40 Years Later: Progress in the War on Cancer?

Report Highlights Advances in Cancer Treatment, but Also Sees Many Challenges Ahead
By
WebMD Health News
Reviewed by Louise Chang, MD
The word cancer seen in dictionary

Sept. 21, 2011 -- A new report shows we've come a long way in cancer care and research in the last 40 years -- but we still have a ways to go, and a re-commitment from government may help lead the way.

Advances in cancer research will face threats if Congress goes ahead with budget cuts to federally funded research, a report from the nation's leading cancer research organization warns.

The report from the American Association for Cancer Research (AACR) details decades in progress against cancer since the National Cancer Act became law in 1971.

The law created the National Cancer Institute and also launched what politicians, beginning with President Nixon, termed the "War on Cancer."

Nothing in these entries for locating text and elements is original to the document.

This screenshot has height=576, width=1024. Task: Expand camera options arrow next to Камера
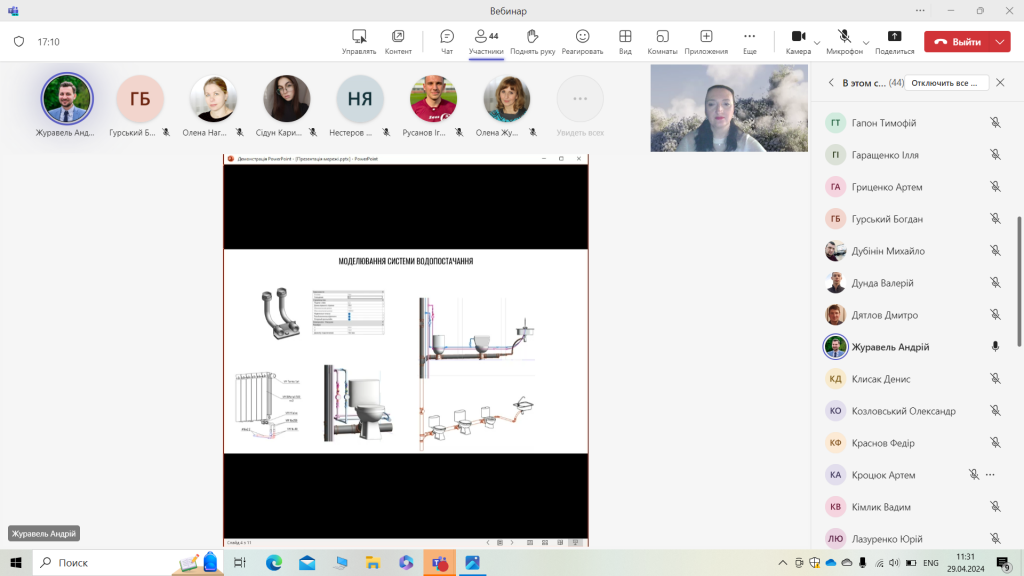tap(817, 43)
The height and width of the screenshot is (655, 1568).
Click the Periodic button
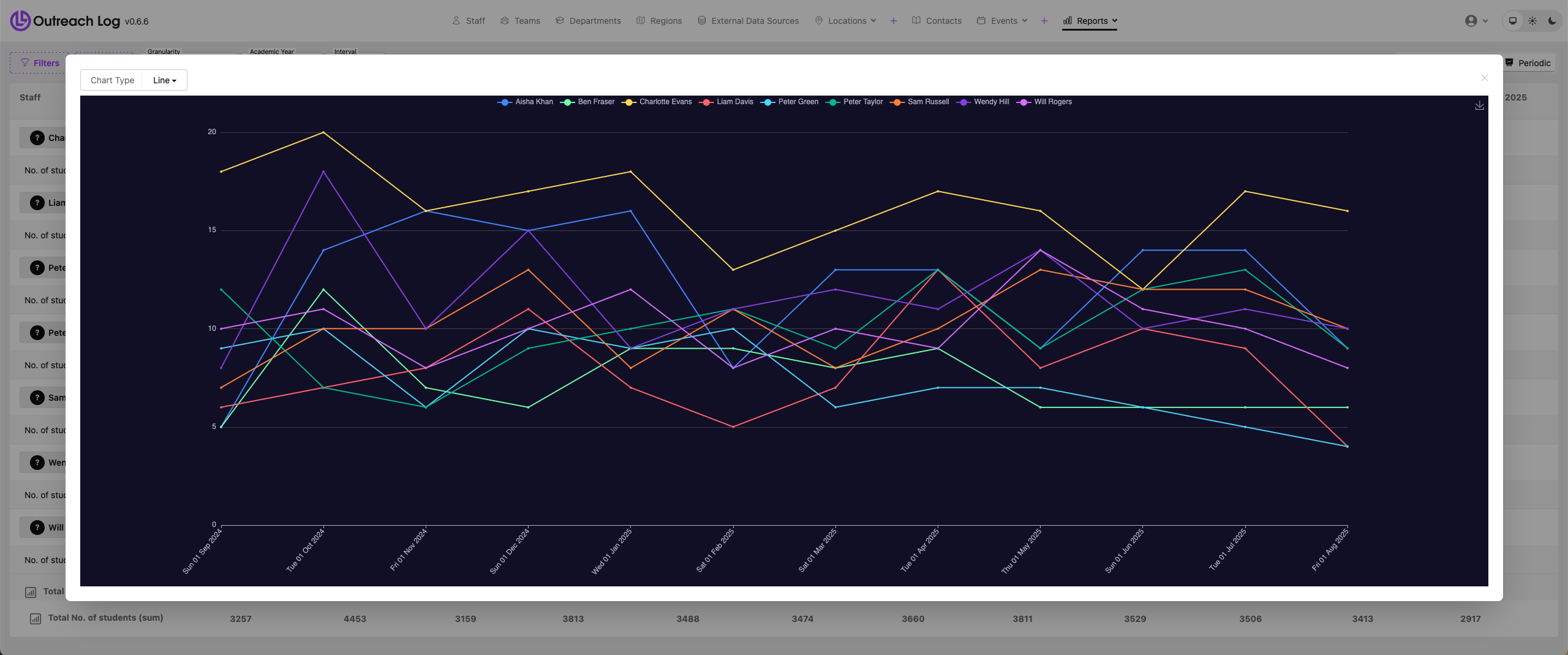point(1528,63)
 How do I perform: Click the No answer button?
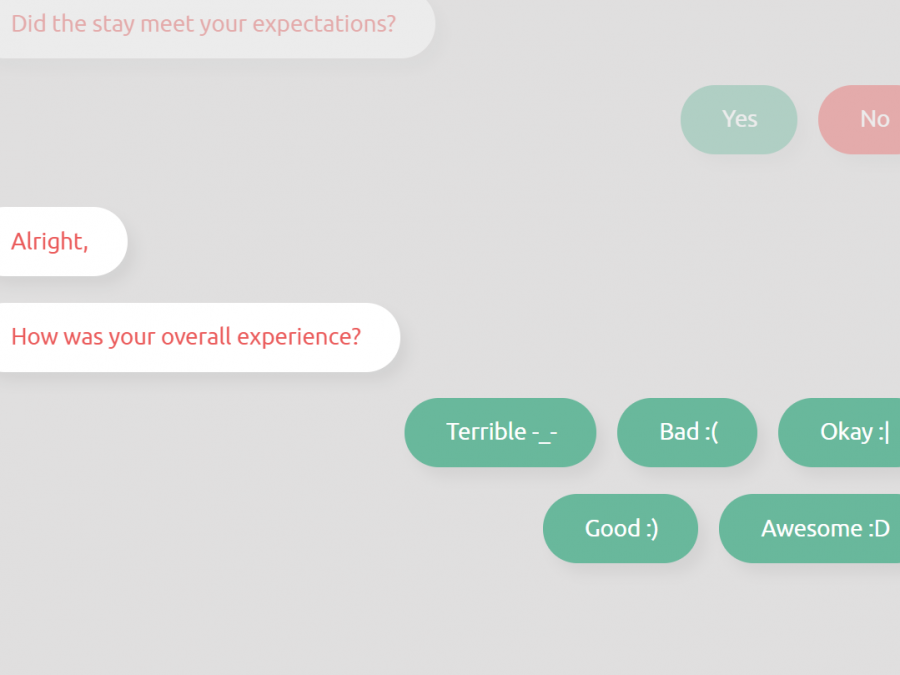click(867, 119)
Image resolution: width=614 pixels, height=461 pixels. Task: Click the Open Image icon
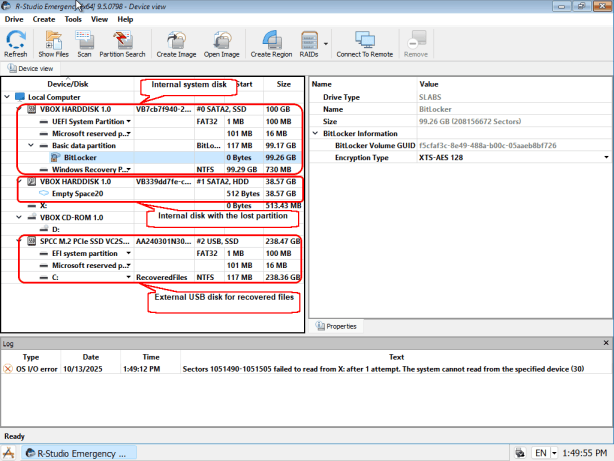(x=222, y=45)
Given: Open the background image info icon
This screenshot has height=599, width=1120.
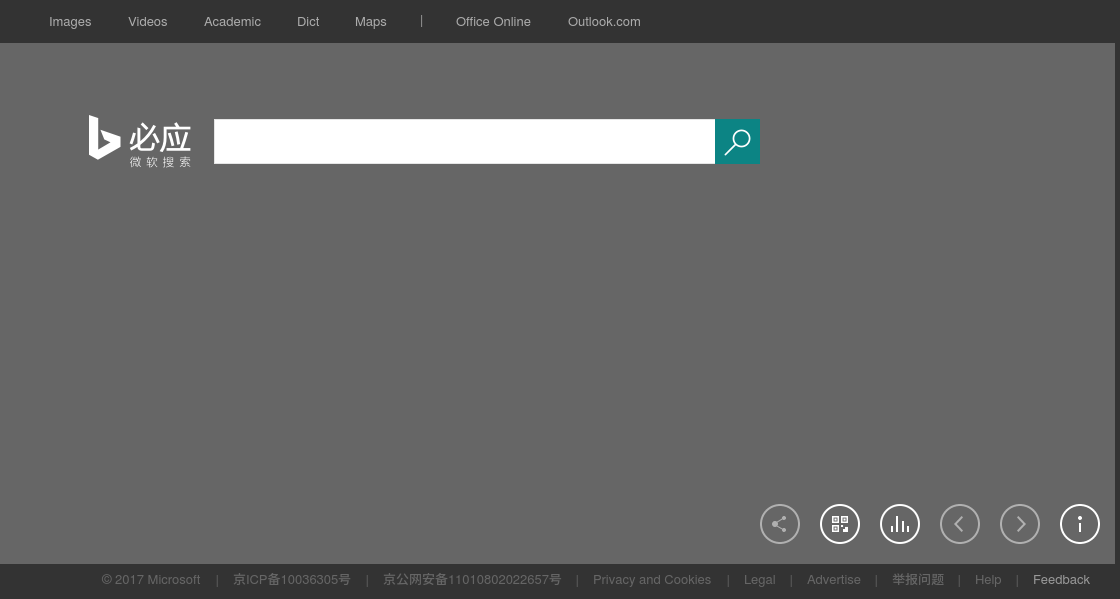Looking at the screenshot, I should [1080, 523].
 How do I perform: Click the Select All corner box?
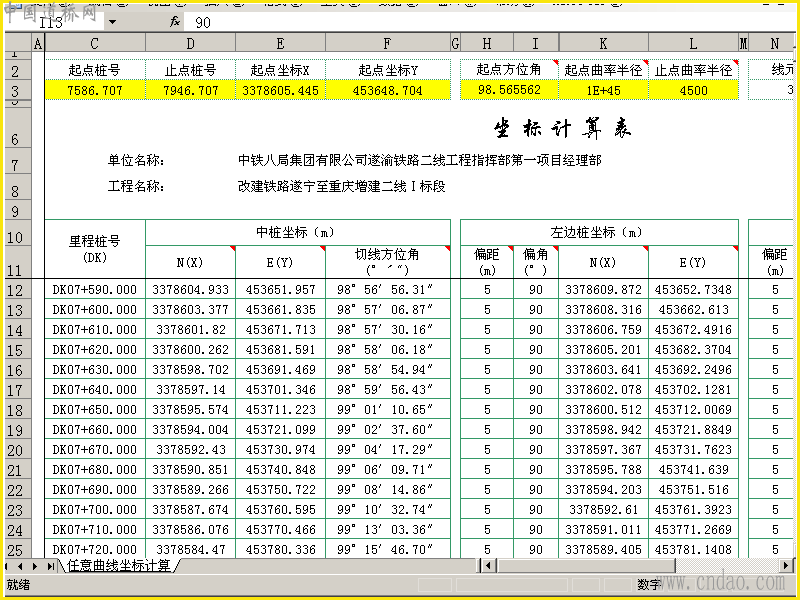pyautogui.click(x=18, y=43)
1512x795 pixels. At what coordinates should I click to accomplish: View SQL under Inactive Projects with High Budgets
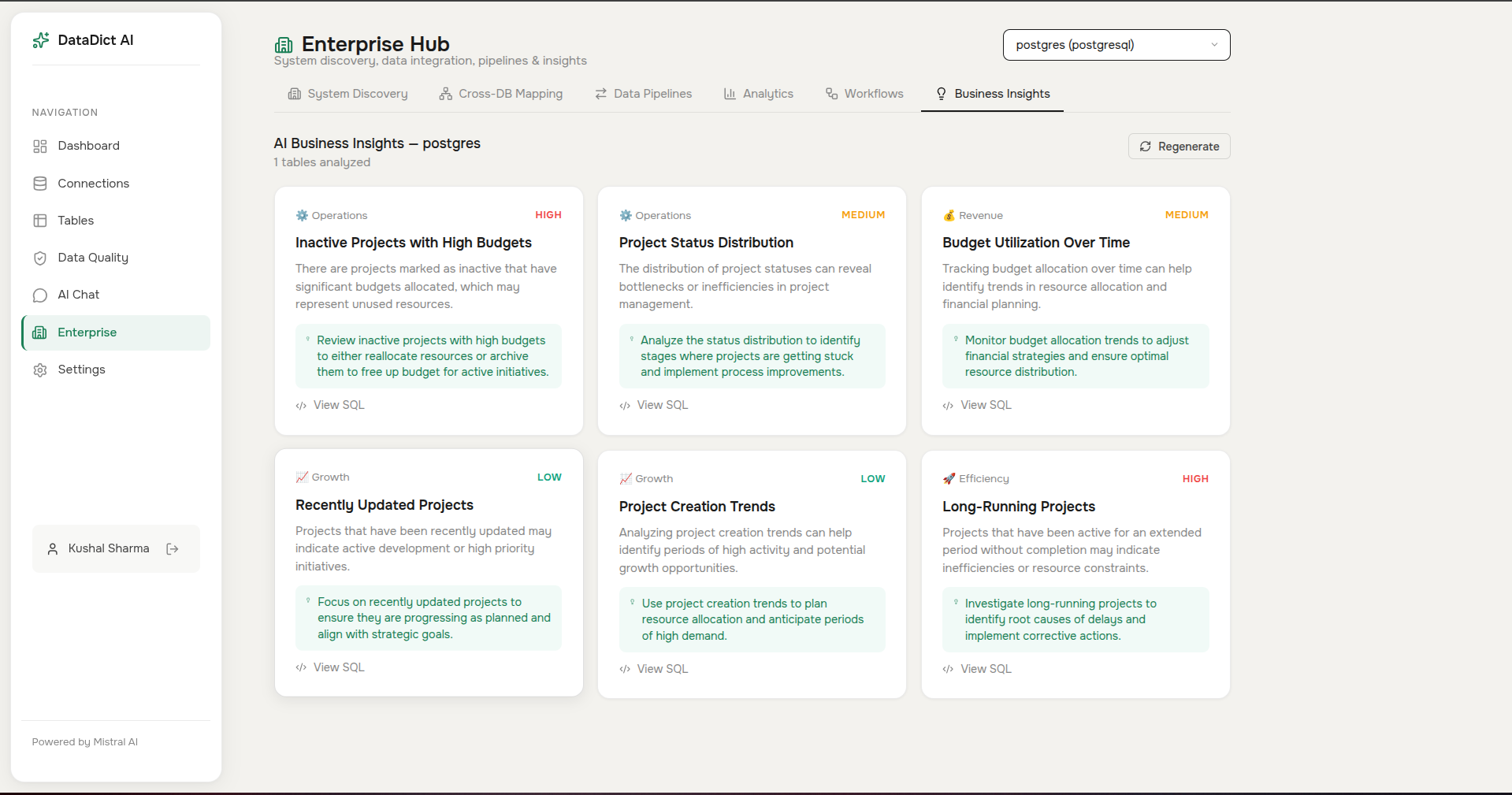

Advances in Cancer Treatment

The group's report laid out some of the progress researchers have achieved against cancer over the last 40 years. Key areas include:

  • The discovery of more than 290 genes related to cancer, its growth, and what happens when the body's ability to repair damaged cells goes off course, possibly leading to tumor growth. Tumors can also have a wide range of genetic profiles, often making effective cancer treatment a frustrating moving target.
  • Early detection through routine screening has helped increase the survival rate for many cancers. Screening recommendations have helped push the five-year survival rate to above 90% for cervical, breast, and prostate cancers, when they're detected early.
  • Improvements and advances in chemotherapy have driven up survival rates of other cancers, including lymphoma, Hodgkin's disease, and testicular cancers.
  • Advances in genetics have given rise to entirely new classes of cancer drugs. Some of the drugs target tumor receptors. Others go after tumor genes to disrupt growth. That's allowed the development of more than 30 targeted cancer drugs that can go after tumors while sparing surrounding healthy cells.
  • Genetic testing has given doctors and patients more tools in understanding cancer risk. BRCA1 and BRCA2 are two genes that are now known to greatly increase a woman's risk of developing breast cancer and ovarian cancers. The genes are associated with the risk of breast cancer and aggressive prostate cancer in men.